**Description of the task**
Nothing may be dropped or altered: reproduce all the data.

**Material for this exercise**
============================================================
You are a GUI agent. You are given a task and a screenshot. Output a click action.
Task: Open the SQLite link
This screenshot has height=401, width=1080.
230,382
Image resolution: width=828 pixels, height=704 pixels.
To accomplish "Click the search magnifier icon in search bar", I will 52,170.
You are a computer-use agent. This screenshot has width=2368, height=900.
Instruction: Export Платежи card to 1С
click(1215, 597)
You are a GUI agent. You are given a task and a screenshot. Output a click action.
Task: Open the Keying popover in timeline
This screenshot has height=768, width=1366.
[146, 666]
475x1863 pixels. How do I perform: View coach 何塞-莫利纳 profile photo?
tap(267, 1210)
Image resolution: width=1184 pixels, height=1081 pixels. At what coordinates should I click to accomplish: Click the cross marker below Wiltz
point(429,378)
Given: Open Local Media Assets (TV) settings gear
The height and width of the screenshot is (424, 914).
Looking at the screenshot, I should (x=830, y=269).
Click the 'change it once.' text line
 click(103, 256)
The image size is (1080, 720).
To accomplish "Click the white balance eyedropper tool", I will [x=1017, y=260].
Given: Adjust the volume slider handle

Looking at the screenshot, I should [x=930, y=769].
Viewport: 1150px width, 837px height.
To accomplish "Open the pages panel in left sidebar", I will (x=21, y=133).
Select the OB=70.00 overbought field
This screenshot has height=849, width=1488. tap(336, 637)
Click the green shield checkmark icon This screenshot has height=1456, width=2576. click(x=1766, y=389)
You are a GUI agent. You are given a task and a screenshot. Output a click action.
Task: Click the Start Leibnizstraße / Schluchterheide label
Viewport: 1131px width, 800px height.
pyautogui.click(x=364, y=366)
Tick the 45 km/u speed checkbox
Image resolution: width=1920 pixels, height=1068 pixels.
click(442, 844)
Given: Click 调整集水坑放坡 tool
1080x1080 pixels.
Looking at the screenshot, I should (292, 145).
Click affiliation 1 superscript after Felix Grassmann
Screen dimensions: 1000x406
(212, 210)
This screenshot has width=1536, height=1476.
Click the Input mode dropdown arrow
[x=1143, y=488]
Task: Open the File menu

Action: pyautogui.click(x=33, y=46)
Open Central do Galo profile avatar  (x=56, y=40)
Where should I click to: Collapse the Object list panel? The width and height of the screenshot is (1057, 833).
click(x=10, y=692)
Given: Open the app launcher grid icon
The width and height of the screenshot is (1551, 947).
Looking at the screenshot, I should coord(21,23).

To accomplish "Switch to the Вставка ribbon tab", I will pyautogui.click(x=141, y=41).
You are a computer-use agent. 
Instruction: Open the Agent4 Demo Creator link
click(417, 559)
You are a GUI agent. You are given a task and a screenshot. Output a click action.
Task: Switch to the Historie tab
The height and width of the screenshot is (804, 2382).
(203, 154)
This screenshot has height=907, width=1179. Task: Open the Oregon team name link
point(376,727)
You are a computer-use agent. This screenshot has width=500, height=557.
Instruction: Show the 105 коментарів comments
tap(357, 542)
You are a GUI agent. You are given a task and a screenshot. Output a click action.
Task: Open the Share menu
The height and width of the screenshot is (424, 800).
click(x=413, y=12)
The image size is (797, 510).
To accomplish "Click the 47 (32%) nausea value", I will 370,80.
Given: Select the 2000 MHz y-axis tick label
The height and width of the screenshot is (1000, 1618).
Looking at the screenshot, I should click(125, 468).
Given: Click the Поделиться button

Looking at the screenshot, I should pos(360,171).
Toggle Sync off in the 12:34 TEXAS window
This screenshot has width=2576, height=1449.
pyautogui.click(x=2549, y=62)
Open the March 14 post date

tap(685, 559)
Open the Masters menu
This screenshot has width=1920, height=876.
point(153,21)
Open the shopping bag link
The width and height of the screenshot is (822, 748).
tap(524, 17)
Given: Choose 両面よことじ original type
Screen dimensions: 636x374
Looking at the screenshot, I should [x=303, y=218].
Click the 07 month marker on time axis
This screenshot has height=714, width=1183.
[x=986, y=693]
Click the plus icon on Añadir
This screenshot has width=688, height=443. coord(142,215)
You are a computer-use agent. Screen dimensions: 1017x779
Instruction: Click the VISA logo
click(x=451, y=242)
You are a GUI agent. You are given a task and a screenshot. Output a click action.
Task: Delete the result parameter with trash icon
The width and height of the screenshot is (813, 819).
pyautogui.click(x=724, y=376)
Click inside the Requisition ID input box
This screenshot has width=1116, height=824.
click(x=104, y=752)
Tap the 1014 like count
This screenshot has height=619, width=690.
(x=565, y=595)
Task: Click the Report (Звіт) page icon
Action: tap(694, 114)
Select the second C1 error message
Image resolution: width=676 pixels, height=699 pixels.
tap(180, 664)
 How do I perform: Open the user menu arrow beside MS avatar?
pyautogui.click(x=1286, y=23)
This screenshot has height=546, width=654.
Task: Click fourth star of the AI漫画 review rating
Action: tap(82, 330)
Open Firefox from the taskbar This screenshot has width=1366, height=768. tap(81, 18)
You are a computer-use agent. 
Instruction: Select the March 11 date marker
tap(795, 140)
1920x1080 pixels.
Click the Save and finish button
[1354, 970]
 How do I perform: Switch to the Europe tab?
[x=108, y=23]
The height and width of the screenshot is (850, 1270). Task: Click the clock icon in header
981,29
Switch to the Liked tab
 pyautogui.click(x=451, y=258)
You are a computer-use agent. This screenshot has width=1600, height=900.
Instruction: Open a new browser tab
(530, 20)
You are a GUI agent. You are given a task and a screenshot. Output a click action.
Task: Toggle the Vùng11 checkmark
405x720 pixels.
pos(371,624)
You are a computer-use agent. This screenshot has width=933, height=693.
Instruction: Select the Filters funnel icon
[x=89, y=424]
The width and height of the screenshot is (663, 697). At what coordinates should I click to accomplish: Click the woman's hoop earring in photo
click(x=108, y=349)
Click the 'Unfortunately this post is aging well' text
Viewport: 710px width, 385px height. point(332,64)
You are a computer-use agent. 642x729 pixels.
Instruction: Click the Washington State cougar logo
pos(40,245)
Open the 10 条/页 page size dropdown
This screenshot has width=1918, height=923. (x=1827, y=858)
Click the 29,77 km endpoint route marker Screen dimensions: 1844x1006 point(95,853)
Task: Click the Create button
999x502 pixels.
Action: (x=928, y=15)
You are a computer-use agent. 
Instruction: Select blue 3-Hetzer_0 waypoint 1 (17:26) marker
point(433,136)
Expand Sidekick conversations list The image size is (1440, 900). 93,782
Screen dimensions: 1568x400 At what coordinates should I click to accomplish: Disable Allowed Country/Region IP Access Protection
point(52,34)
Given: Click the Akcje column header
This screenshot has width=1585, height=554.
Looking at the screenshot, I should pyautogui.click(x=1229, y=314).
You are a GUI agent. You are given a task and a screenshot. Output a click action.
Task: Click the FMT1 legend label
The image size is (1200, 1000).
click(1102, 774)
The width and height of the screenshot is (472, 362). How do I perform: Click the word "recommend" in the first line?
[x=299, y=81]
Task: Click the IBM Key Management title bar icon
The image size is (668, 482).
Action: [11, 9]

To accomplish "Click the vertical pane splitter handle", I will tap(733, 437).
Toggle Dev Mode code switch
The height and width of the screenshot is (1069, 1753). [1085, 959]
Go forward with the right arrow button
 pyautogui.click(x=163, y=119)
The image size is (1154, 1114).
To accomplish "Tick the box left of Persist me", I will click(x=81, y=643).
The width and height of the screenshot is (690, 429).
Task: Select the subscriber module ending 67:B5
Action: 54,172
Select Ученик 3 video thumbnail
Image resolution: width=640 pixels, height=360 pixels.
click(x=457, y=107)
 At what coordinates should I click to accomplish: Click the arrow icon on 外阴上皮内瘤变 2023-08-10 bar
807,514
============================================================
**Output of the exercise**
You are a GUI agent. You are given a task and a screenshot. Output a click action.
Task: Open the SQLite link
This screenshot has height=401, width=1080.
230,382
Image resolution: width=828 pixels, height=704 pixels.
To accomplish "Click the search magnifier icon in search bar", I will 52,170.
You are a computer-use agent. This screenshot has width=2368, height=900.
Instruction: Export Платежи card to 1С
click(1215, 597)
You are a GUI agent. You are given a task and a screenshot. Output a click action.
Task: Open the Keying popover in timeline
This screenshot has height=768, width=1366.
[146, 666]
475x1863 pixels. How do I perform: View coach 何塞-莫利纳 profile photo?
tap(267, 1210)
Image resolution: width=1184 pixels, height=1081 pixels. At what coordinates should I click to accomplish: Click the cross marker below Wiltz
point(429,378)
Given: Open Local Media Assets (TV) settings gear
The height and width of the screenshot is (424, 914).
Looking at the screenshot, I should (x=830, y=269).
Click the 'change it once.' text line
 click(103, 256)
The image size is (1080, 720).
To accomplish "Click the white balance eyedropper tool", I will [x=1017, y=260].
Given: Adjust the volume slider handle

Looking at the screenshot, I should [x=930, y=769].
Viewport: 1150px width, 837px height.
To accomplish "Open the pages panel in left sidebar", I will (x=21, y=133).
Select the OB=70.00 overbought field
This screenshot has height=849, width=1488. tap(336, 637)
Click the green shield checkmark icon This screenshot has height=1456, width=2576. click(x=1766, y=389)
You are a GUI agent. You are given a task and a screenshot. Output a click action.
Task: Click the Start Leibnizstraße / Schluchterheide label
Viewport: 1131px width, 800px height.
pyautogui.click(x=364, y=366)
Tick the 45 km/u speed checkbox
Image resolution: width=1920 pixels, height=1068 pixels.
click(442, 844)
Given: Click 调整集水坑放坡 tool
1080x1080 pixels.
Looking at the screenshot, I should (292, 145).
Click affiliation 1 superscript after Felix Grassmann
Screen dimensions: 1000x406
(212, 210)
This screenshot has width=1536, height=1476.
Click the Input mode dropdown arrow
[x=1143, y=488]
Task: Open the File menu

Action: pyautogui.click(x=33, y=46)
Open Central do Galo profile avatar  (x=56, y=40)
Where should I click to: Collapse the Object list panel? The width and height of the screenshot is (1057, 833).
click(x=10, y=692)
Given: Open the app launcher grid icon
The width and height of the screenshot is (1551, 947).
Looking at the screenshot, I should coord(21,23).

To accomplish "Switch to the Вставка ribbon tab", I will pyautogui.click(x=141, y=41).
You are a computer-use agent. 
Instruction: Open the Agent4 Demo Creator link
click(417, 559)
You are a GUI agent. You are given a task and a screenshot. Output a click action.
Task: Switch to the Historie tab
The height and width of the screenshot is (804, 2382).
(203, 154)
This screenshot has height=907, width=1179. Task: Open the Oregon team name link
point(376,727)
You are a computer-use agent. This screenshot has width=500, height=557.
Instruction: Show the 105 коментарів comments
tap(357, 542)
You are a GUI agent. You are given a task and a screenshot. Output a click action.
Task: Open the Share menu
The height and width of the screenshot is (424, 800).
click(x=413, y=12)
The image size is (797, 510).
To accomplish "Click the 47 (32%) nausea value", I will 370,80.
Given: Select the 2000 MHz y-axis tick label
The height and width of the screenshot is (1000, 1618).
Looking at the screenshot, I should click(125, 468).
Given: Click the Поделиться button

Looking at the screenshot, I should pos(360,171).
Toggle Sync off in the 12:34 TEXAS window
This screenshot has width=2576, height=1449.
pyautogui.click(x=2549, y=62)
Open the March 14 post date

tap(685, 559)
Open the Masters menu
This screenshot has width=1920, height=876.
point(153,21)
Open the shopping bag link
The width and height of the screenshot is (822, 748).
tap(524, 17)
Given: Choose 両面よことじ original type
Screen dimensions: 636x374
Looking at the screenshot, I should [x=303, y=218].
Click the 07 month marker on time axis
This screenshot has height=714, width=1183.
[x=986, y=693]
Click the plus icon on Añadir
This screenshot has width=688, height=443. coord(142,215)
You are a computer-use agent. Screen dimensions: 1017x779
Instruction: Click the VISA logo
click(x=451, y=242)
You are a GUI agent. You are given a task and a screenshot. Output a click action.
Task: Delete the result parameter with trash icon
The width and height of the screenshot is (813, 819).
pyautogui.click(x=724, y=376)
Click inside the Requisition ID input box
This screenshot has width=1116, height=824.
click(x=104, y=752)
Tap the 1014 like count
This screenshot has height=619, width=690.
(x=565, y=595)
Task: Click the Report (Звіт) page icon
Action: tap(694, 114)
Select the second C1 error message
Image resolution: width=676 pixels, height=699 pixels.
tap(180, 664)
 How do I perform: Open the user menu arrow beside MS avatar?
pyautogui.click(x=1286, y=23)
This screenshot has height=546, width=654.
Task: Click fourth star of the AI漫画 review rating
Action: tap(82, 330)
Open Firefox from the taskbar This screenshot has width=1366, height=768. tap(81, 18)
You are a computer-use agent. 
Instruction: Select the March 11 date marker
tap(795, 140)
1920x1080 pixels.
Click the Save and finish button
[1354, 970]
 How do I perform: Switch to the Europe tab?
[x=108, y=23]
The height and width of the screenshot is (850, 1270). Task: Click the clock icon in header
981,29
Switch to the Liked tab
 pyautogui.click(x=451, y=258)
You are a computer-use agent. This screenshot has width=1600, height=900.
Instruction: Open a new browser tab
(530, 20)
You are a GUI agent. You are given a task and a screenshot. Output a click action.
Task: Toggle the Vùng11 checkmark
405x720 pixels.
pos(371,624)
You are a computer-use agent. This screenshot has width=933, height=693.
Instruction: Select the Filters funnel icon
[x=89, y=424]
The width and height of the screenshot is (663, 697). At what coordinates should I click to accomplish: Click the woman's hoop earring in photo
click(x=108, y=349)
Click the 'Unfortunately this post is aging well' text
Viewport: 710px width, 385px height. point(332,64)
You are a computer-use agent. 642x729 pixels.
Instruction: Click the Washington State cougar logo
pos(40,245)
Open the 10 条/页 page size dropdown
This screenshot has width=1918, height=923. (x=1827, y=858)
Click the 29,77 km endpoint route marker Screen dimensions: 1844x1006 point(95,853)
Task: Click the Create button
999x502 pixels.
Action: (x=928, y=15)
You are a computer-use agent. 
Instruction: Select blue 3-Hetzer_0 waypoint 1 (17:26) marker
point(433,136)
Expand Sidekick conversations list The image size is (1440, 900). 93,782
Screen dimensions: 1568x400 At what coordinates should I click to accomplish: Disable Allowed Country/Region IP Access Protection
point(52,34)
Given: Click the Akcje column header
This screenshot has width=1585, height=554.
Looking at the screenshot, I should pyautogui.click(x=1229, y=314).
You are a GUI agent. You are given a task and a screenshot. Output a click action.
Task: Click the FMT1 legend label
The image size is (1200, 1000).
click(1102, 774)
The width and height of the screenshot is (472, 362). How do I perform: Click the word "recommend" in the first line?
[x=299, y=81]
Task: Click the IBM Key Management title bar icon
The image size is (668, 482).
Action: [11, 9]

To accomplish "Click the vertical pane splitter handle", I will tap(733, 437).
Toggle Dev Mode code switch
The height and width of the screenshot is (1069, 1753). [1085, 959]
Go forward with the right arrow button
 pyautogui.click(x=163, y=119)
The image size is (1154, 1114).
To accomplish "Tick the box left of Persist me", I will click(x=81, y=643).
The width and height of the screenshot is (690, 429).
Task: Select the subscriber module ending 67:B5
Action: 54,172
Select Ученик 3 video thumbnail
Image resolution: width=640 pixels, height=360 pixels.
click(x=457, y=107)
 At what coordinates should I click to accomplish: Click the arrow icon on 外阴上皮内瘤变 2023-08-10 bar
807,514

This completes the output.